PODEROSO Juan Jose
Mitochondrial regulation of cell cycle and proliferation
ANTICO ARCIUCH V, ELGUERO ME, PODEROSO JJ, CARRERAS MC
ANTIOXIDANTS & REDOX SIGNALING
MARY ANN LIEBERT INC
Lugar: New York; Año: 2012 vol. 16 p. 1150 - 1150
Eukaryotic mitochondria resulted from symbiotic incorporation of α-proteobacteria into ancient archaea species. During evolution, mitochondria lost most of the prokaryotic bacterial genes and only conserved a small fraction including those encoding 13 proteins of the respiratory chain. In this process, many functions were transferred to the host cells, but mitochondria gained a central role in the regulation of cell proliferation and apoptosis, and in the modulation of metabolism; accordingly, defective organelles contribute to cell transformation and cancer, to diabetes, and to neurodegenerative diseases.

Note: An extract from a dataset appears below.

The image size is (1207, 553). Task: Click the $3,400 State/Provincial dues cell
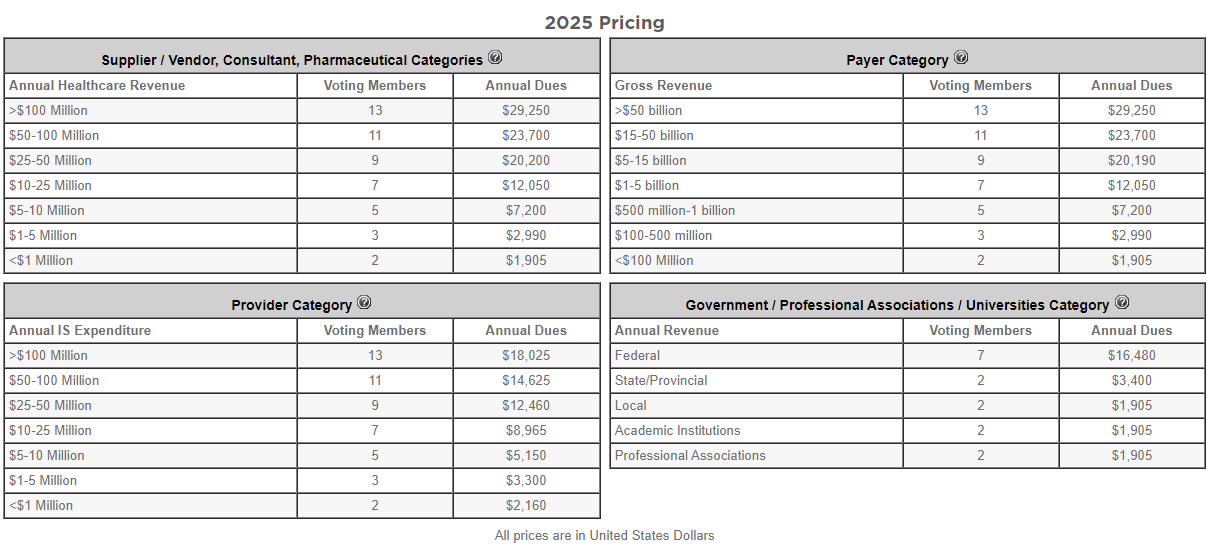[1131, 381]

Most cell and transcriptional effects of mitochondria depend on the modulation of respiratory rate and on the production of hydrogen peroxide released into the cytosol. The mitochondrial oxidative rate has to remain depressed for cell proliferation; even in the presence of O2, energy is preferentially obtained from increased glycolysis (Warburg effect). In response to stress signals, traffic of pro- and antiapoptotic mitochondrial proteins in the intermembrane space (Bcl-xL, BAD, BAX and cytochrome c) is modulated by the redox condition determined by mitochondrial O2 utilization and mitochondrial nitric oxide metabolism. In this review, we highlight the traffic of the different canonical signaling pathways to mitochondria and the contributions of organelles to redox regulation of kinases. Finally, we analyze the dynamics of the mitochondrial population in cell cycle and apoptosis.